There is no cessation; the biting gusts of this sinister wind, which
envelop me in their breath, seem by their envenomed breath to propagate
the scourge. Doubtless the anger of the Lord is appeased. Maybe, my
presence here is meant only as a threat, intending to bring those to
their senses whom it ought to intimidate. It must be so; for were it
otherwise, it would, on the contrary, strike a loud-sounding blow of
greater terror, casting at once dread and death into the very heart of
the country, into the bosom of this immense city. Oh, no! no! the Lord
will have mercy; He will not condemn me to this new affliction. Alas! in
this city my brethren are more numerous and more wretched than in any
other. And must I bring death to them? No! the Lord will have mercy; for,
alas! the seven descendants of my sister are at last all united in this
city. And must I bring death to them? Death! instead of that immediate
assistance they stand so much in need of? For that woman who, like
myself, wanders from one end of the world into the other, has gone now on
her everlasting journey, after having confounded their enemies' plots. In
vain did she foretell that great evils still threatened those who are
akin to me through my sister's blood. The unseen hand by which I am led,
drives that woman away from me, even as though it were a whirlwind that
swept her on. In vain she entreated and implored at the moment she was
leaving those who are so dear to me.--At least, 0 Lord, permit me to stay
until I shall have finished my task! Onward! A few days, for mercy's
sake, only a few days! Onward! I leave these whom I am protecting on the
very brink of an abyss! Onward! Onward!! And the wandering star is
launched afresh on its perpetual course. But her voice traversed through
space, calling me to the assistance of my own! When her voice reached me
I felt that the offspring of my sister were still exposed to fearful
dangers: those dangers are still increasing. Oh, say, say, Lord! shall
the descendants of my sister escape those woes which for so many
centuries have oppressed my race? Wilt Thou pardon me in them? Wilt Thou
punish me in them? Oh! lead them, that they may obey the last wishes of
their ancestor. Guide them, that they may join their charitable hearts,
their powerful strength, their best wisdom, and their immense wealth, and
work together for the future happiness of mankind, thereby, perhaps,
enabled to ransom me from my eternal penalties. Let those divine words of
the Son of Man, 'Love ye one another!' be their only aim; and by the
assistance of their all-powerful words, let them contend against and
vanquish those false priests who have trampled on the precepts of love,
of peace, and hope commanded by the Saviour, setting up in their stead
the precepts of hatred, violence, and despair. Those false shepherds,
supported ay the powerful and wealthy of the world, who in all times have
been their accomplices, instead of asking here below a little happiness
for my brethren, who have been suffering and groaning for centuries, dare
to utter, in Thy name, O Lord! that the poor must always be doomed to the
tortures of this world, and that it is criminal in Thine eyes that they
should either wish for or hope a mitigation of their sufferings on earth,
because the happiness of the few and the wretchedness of nearly all
mankind is Thine almighty will. Blasphemies! is it not the contrary of
these homicidal words that is more worthy of the name of Divine will?

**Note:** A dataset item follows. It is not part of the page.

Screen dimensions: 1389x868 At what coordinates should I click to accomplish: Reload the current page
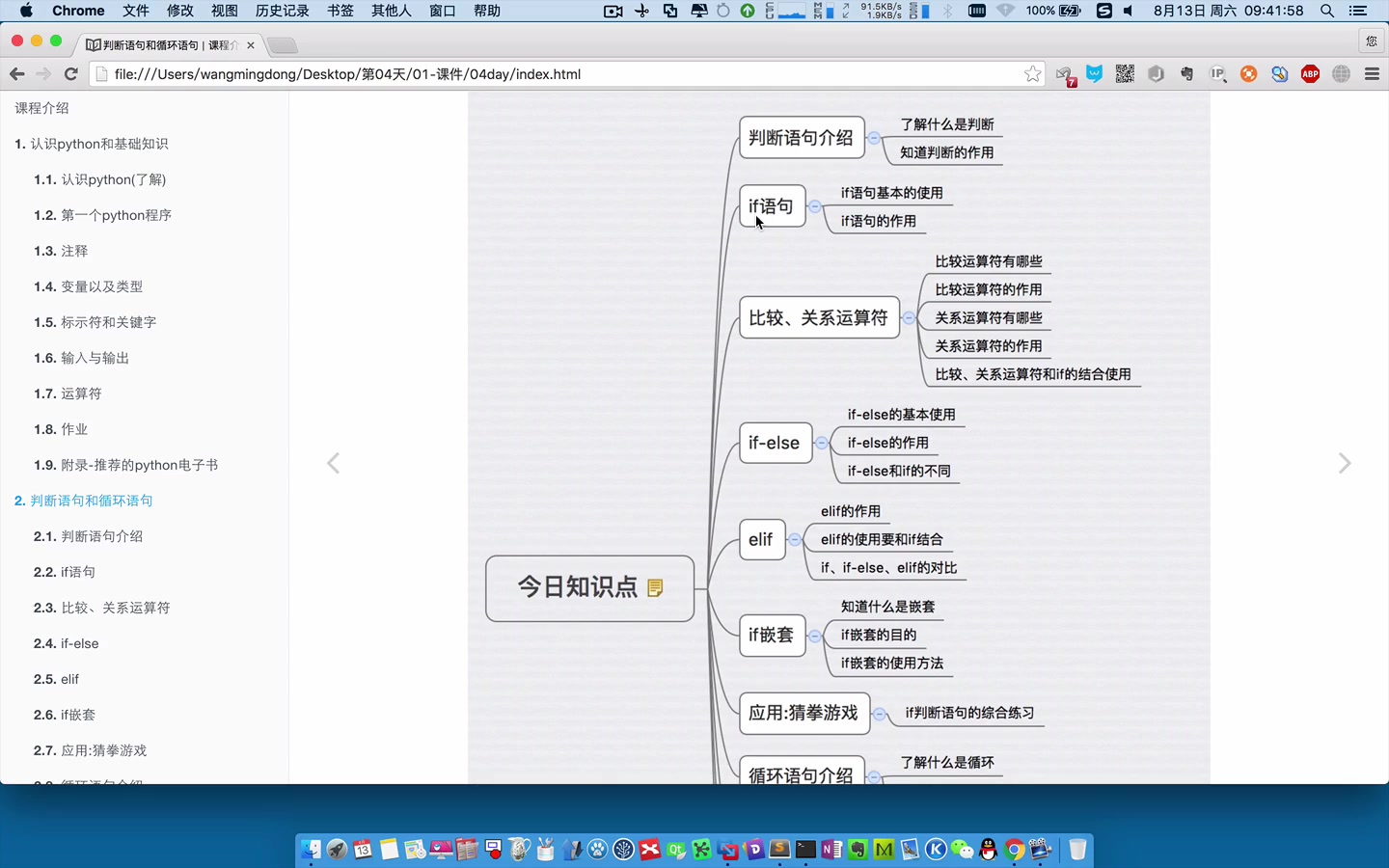(x=70, y=73)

Hear, me, O Lord! for mercy's sake. Snatch from their enemies the
descendants of my sister, from the artisan up to the king's son. Do not
permit them to crush the germ of a mighty and fruitful association,
which, perhaps, under Thy protection, may take its place among the
records of the happiness of mankind. Suffer me, O Lord! to unite those
whom they are endeavoring to divide--to defend those whom they are
attacking. Suffer me to bring hope to those from whom hope has fled, to
give courage to those who are weak, to uphold those whom evil threatens,
and to sustain those who would persevere in well-doing. And then,
perhaps, their struggles, their devotedness, their virtues, this miseries
might expiate my sin. Yes, mine--misfortune, misfortune alone, made me
unjust and wicked. O Lord! since Thine almighty hand hath brought me
hither, for some end unknown to me, disarm Thyself, I implore Thee, of
Thine anger, and let not me be the instrument of Thy vengeance! There is
enough of mourning in the earth these two years past--Thy creatures have
fallen by millions in my footsteps. The world is decimated. A veil of
mourning extends from one end of the globe to the other. I have traveled
from Asia even to the Frozen Pole, and death has followed in my wake.
Dost Thou not hear, O Lord! the universal wailings that mount up to Thee?
Have mercy upon all, and upon me. One day, grant me but a single day,
that I may collect the descendants of my sister together, and save them!"
And uttering these words, the wanderer fell upon his knees, and raised
his hands to heaven in a suppliant attitude.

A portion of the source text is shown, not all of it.